Id. at *9. Consequently, the providers’ objections based on burden were overruled. The providers also objected to the subpoenas on the basis of confidentiality and trade secret protection, asserting that reimbursement rates contained in health insurance agreements were privileged trade secrets and that disclosure of such information would compromise the providers’ ability to conduct business with health insurers. Id. at *11. K & L Auto agreed the court should enter a protective order and assured the court it was not seeking confidential patient information, and the Supreme Court found there was no reason an appropriate protective order could not address confidentiality concerns. Id.

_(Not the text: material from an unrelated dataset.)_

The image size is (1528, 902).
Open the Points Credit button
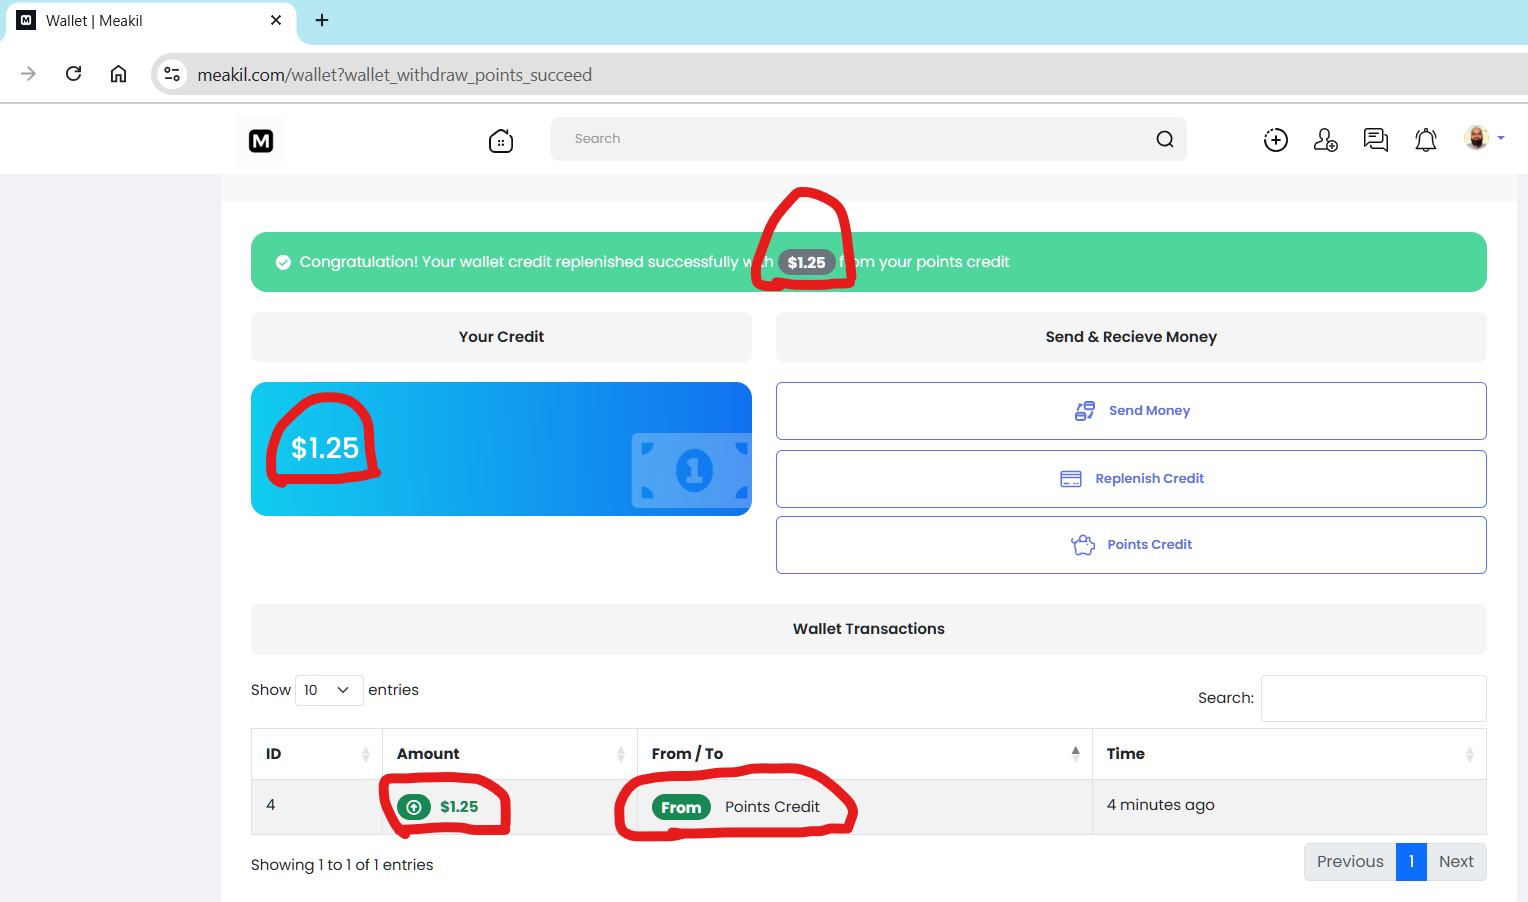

In addressing each of the providers’ objections to the K & L Auto subpoenas and holding that non-party medical billing information is discoverable in the personal-injury context, the Texas Supreme Court clarified and expended the scope of the North Cypress decision through its holding in K & L Auto Crushers. Any party engaged in discovery of medical billing information to challenge or support the reasonableness of medical expenses should consider the impact of North Cypress and K & L Auto Crushers on the requests at issue in their case.